Norwegian Words With No English Equivalent

I am a Norwegian married to an American for the last 10 years, over that time you start noticing that sometimes there are words and concepts which really cannot easily be translated. There are often related to particular aspects of the culture as well as the nature and geography that goes with the language.

Many of these words do have literal translations to english, but the words are typically not established concepts in english.

This is a popular word in Norway that is used in a lot of context and which has very positive connotations in Norway. Dugnad roughly means communal work. It is voluntary work done together with other people. It is something that happens in a lot of context. Socialist ideas have been very influential in shaping Norwegian societies since the 1930s.

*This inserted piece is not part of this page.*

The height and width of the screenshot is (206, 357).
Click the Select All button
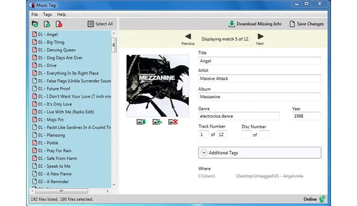(100, 24)
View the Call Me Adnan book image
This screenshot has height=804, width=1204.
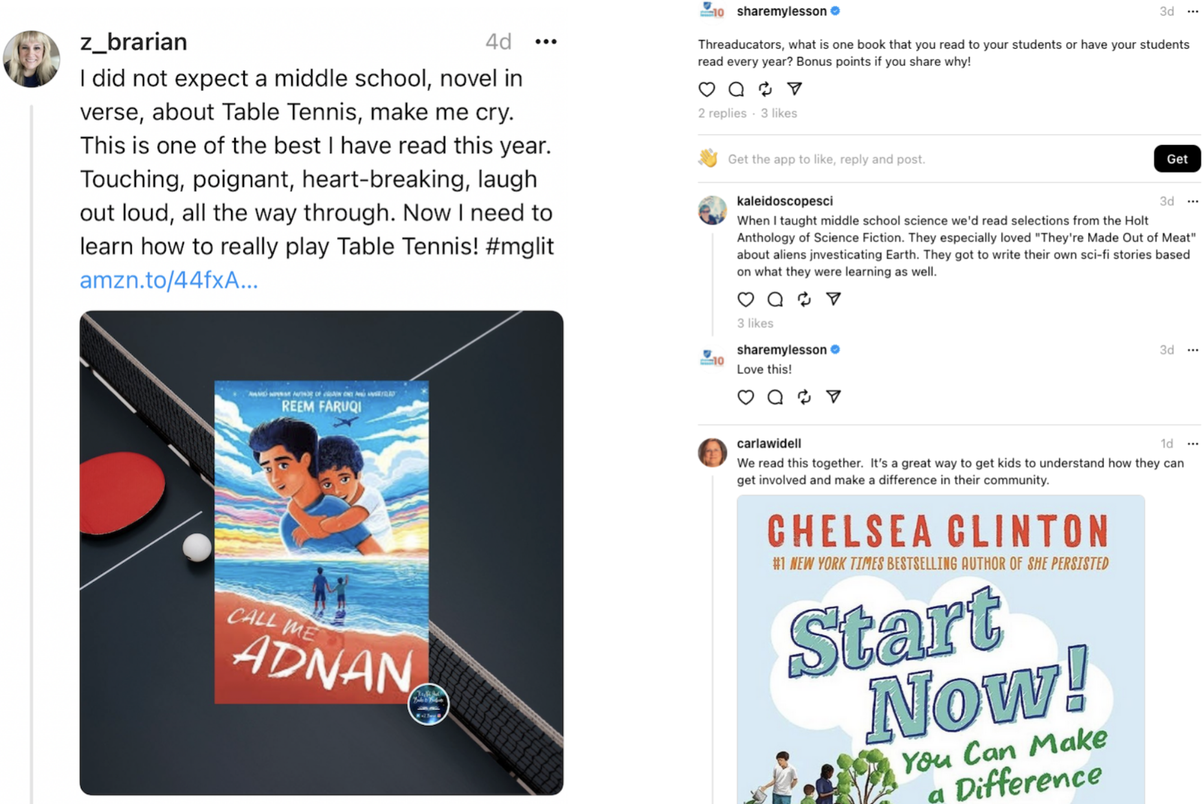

The emphasis in socialism is the communal spirit of doing things together for the common benefit of everyone in the community.

A lot of Norwegians live in what is called a “borettslag,” which is what we call a housing cooperative. Rather than paying a professional to look after common areas, we cut bushes, paint, tidy etc together in a dugnad. Dugnad is also popular with sports clubs, schools and pre-schools. E.g. at my youngest son’s pre-school I helped paint some of the furniture inside in a dugnad.

Roughly translates into the spirit of working together for a better community. By many considered a typical Norwegian thing. The welfare state itself is by many Norwegian considered an enormous dugnad by the whole Norwegian population. It is the whole population working together for the betterment of the whole country.

Literally translates to food pack. To give some background: Norway is and has always been a thinly populated country. People live far apart. The rugged terrain means that people have for a long time lived far away from each other in isolated valleys, in a fjord, a forest glade etc. Life involved being out in nature far away from civilization working e.g. chopping timber in the big Norwegian forest, hunting or shepherding sheep. For that reason people usually had to bring packs of food with them.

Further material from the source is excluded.